## CONSIGNES
Veuillez recopier à l'identique le passage du texte ci-dessous sur la vaccination en officine, en commençant à « D’autant plus significatif » et en terminant à « loin d’être isolé. ».

---------- TEXTE

D’autant plus significatif que sur le terrain, les Idels ressentent concrètement les effets de la vaccination en officine. « En 2017, avant la mise en place de la vaccination en officine, j’avais vacciné 49 personnes, et seulement 27 cette année », raconte, par exemple, Delphine Debaud, installée à Parthenay, dans les Deux-Sèvres. Sa collègue, Coralie Chassot, qui travaille dans le même cabinet, a connu une baisse similaire : 30 vaccinations en 2019, contre 46 en 2017. Et le cas de ce cabinet est loin d’être isolé.

--------------------
---------- EXTRAIT DES DONNÉES

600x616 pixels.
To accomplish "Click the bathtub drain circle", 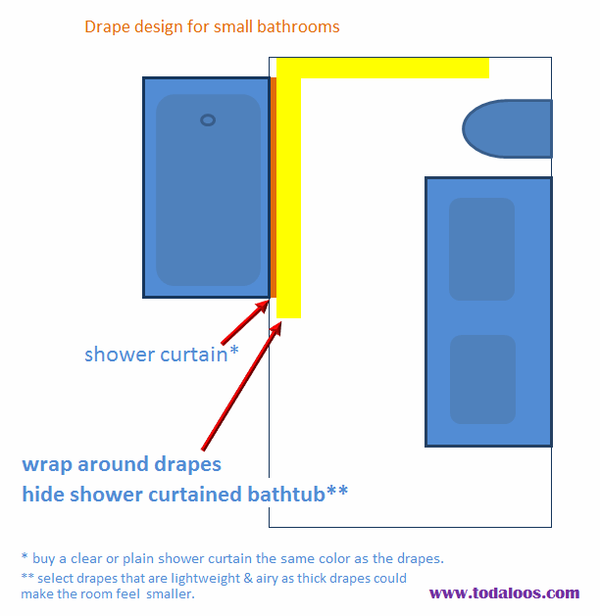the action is coord(208,119).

--------------------

## SOLUTION
D’autant plus significatif que sur le terrain, les Idels ressentent concrètement les effets de la vaccination en officine. « En 2017, avant la mise en place de la vaccination en officine, j’avais vacciné 49 personnes, et seulement 27 cette année », raconte, par exemple, Delphine Debaud, installée à Parthenay, dans les Deux-Sèvres. Sa collègue, Coralie Chassot, qui travaille dans le même cabinet, a connu une baisse similaire : 30 vaccinations en 2019, contre 46 en 2017. Et le cas de ce cabinet est loin d’être isolé.